Le président syrien Ahmad el-Chareh arrive au Palais du Peuple à Damas le 12 mai 2026 pour assister à la deuxième journée du premier Forum d'investissement syro-émirati. Photo LOUAI BESHARA / AFP
Le président syrien Ahmad al-Chareh a reçu une invitation pour se rendre prochainement aux Etats-Unis, où il avait déjà été reçu en novembre par Donald Trump, a indiqué une source diplomatique jeudi à l'AFP.
Cette invitation intervient alors que le président américain a fait état récemment de la disposition de la Syrie à intervenir contre le Hezbollah pro-iranien au Liban. « le président Chareh a reçu une invitation pour se rendre le 14 juin aux Etats-Unis », a indiqué cette source qui a requis l'anonymat, sans confirmer la visite.
La date est celle du 80ème anniversaire du président américain, qui prévoit d'organiser un tournoi d'arts martiaux mixtes (MMA) sur les pelouses de la Maison Blanche pour l'occasion.
L'ancien jihadiste qui a pris le pouvoir en Syrie en décembre 2024 avait été reçu le 10 novembre 2025 par Donald Trump, qui avait alors qualifié d'historique sa visite, la première d'un président syrien à la Maison Blanche depuis l'indépendance du pays en 1946.
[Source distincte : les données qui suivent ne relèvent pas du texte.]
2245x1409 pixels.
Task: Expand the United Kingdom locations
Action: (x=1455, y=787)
Depuis la destitution en 2024 de Bachar el-Assad, les nouvelles autorités se rapprochent progressivement des États-Unis et ont rejoint la coalition antijihadiste dirigée par Washington. Les Etats-Unis ont pour leur part levé les sanctions imposées à la Syrie sous Bachar el-Assad.
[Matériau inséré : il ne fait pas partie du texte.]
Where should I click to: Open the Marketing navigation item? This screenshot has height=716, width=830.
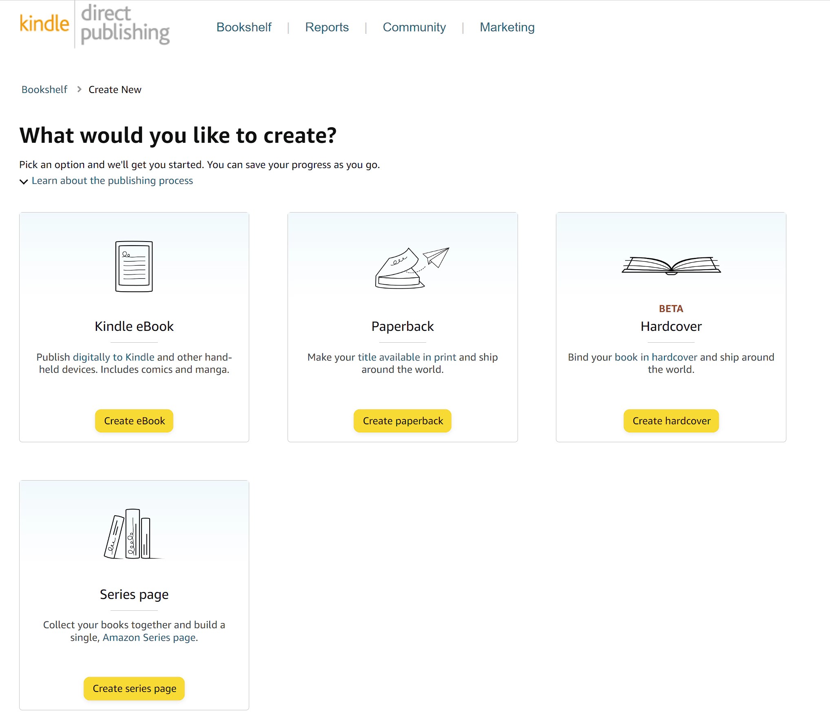(x=507, y=27)
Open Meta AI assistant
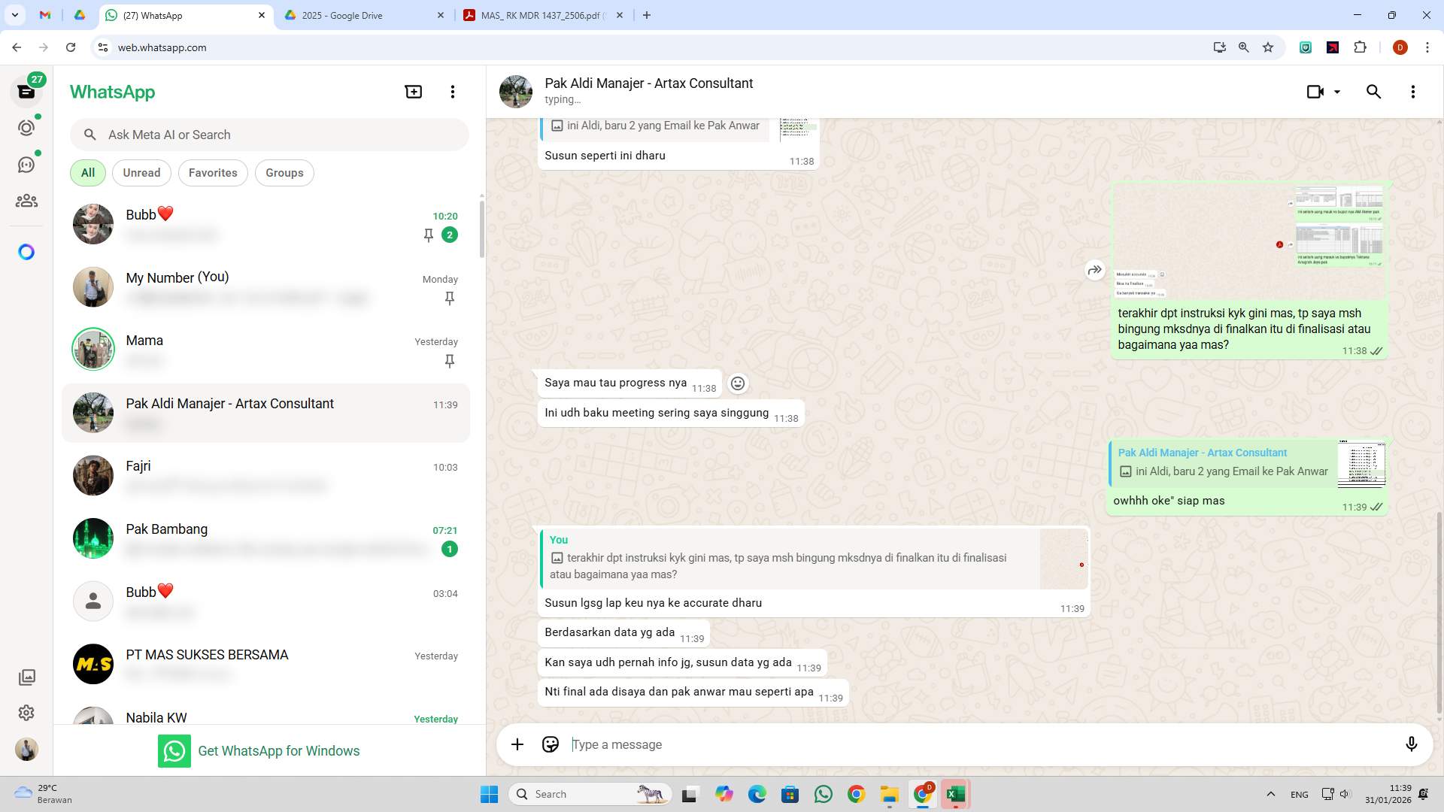The width and height of the screenshot is (1444, 812). pos(26,252)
Le président Trump avait affirmé lors d'une interview le 7 juin à NBC que le président syrien était prêt à aider à affaiblir le Hezbollah, contre lequel Israël mène une campagne de frappes aériennes et une offensive terrestre. « J’aimerais voir une attaque plus chirurgicale contre le Hezbollah (..) Et nous pouvons les aider avec ça, ou nous pouvons recommander la Syrie », avait-il dit. « La Syrie (..) a un dirigeant qui a vraiment fait du bon travail en très peu de temps. Et il serait ravi d'apporter son aide », avait-il ajouté.
Selon un diplomate qui a requis l'anonymat, la Syrie est sous pression des Etats-Unis depuis le début de la guerre entre Israël et le Liban le 2 mars pour intervenir contre la formation pro-iranienne dans le pays voisin, avec lequel elle partage une longue frontière terrestre.